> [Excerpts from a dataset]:

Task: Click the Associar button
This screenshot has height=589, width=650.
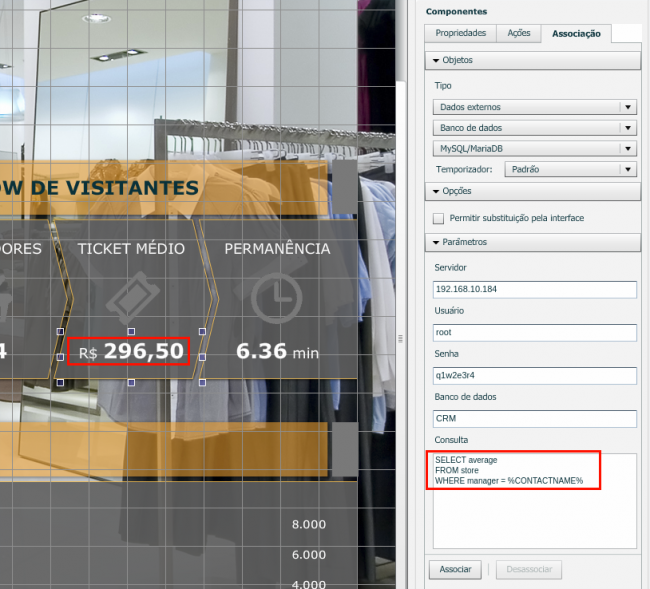Action: pyautogui.click(x=455, y=569)
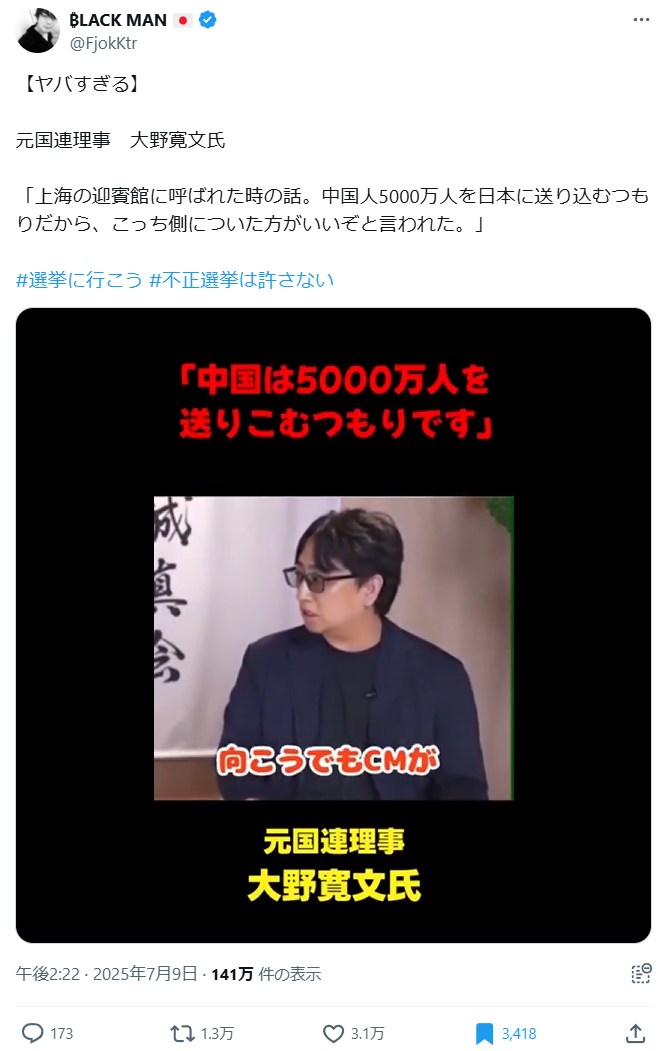The width and height of the screenshot is (661, 1051).
Task: Open the three-dot more options menu
Action: coord(641,19)
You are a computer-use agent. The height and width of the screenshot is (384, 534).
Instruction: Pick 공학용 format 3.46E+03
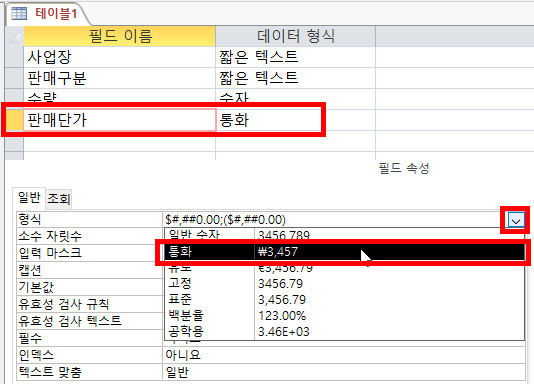[345, 332]
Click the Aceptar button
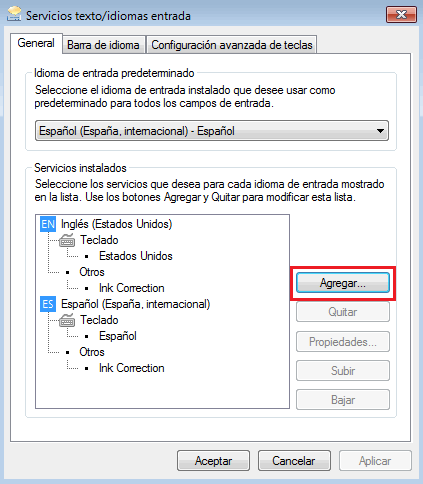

> [Exercise objective]: Apart from the pictures, every line above must be repeated exactly.

> [Response to the task]:
Task: Click the Associar button
This screenshot has height=589, width=650.
Action: pyautogui.click(x=455, y=569)
The width and height of the screenshot is (661, 1051).
Task: Open the three-dot more options menu
Action: coord(641,19)
You are a computer-use agent. The height and width of the screenshot is (384, 534).
Instruction: Pick 공학용 format 3.46E+03
[345, 332]
Click the Aceptar button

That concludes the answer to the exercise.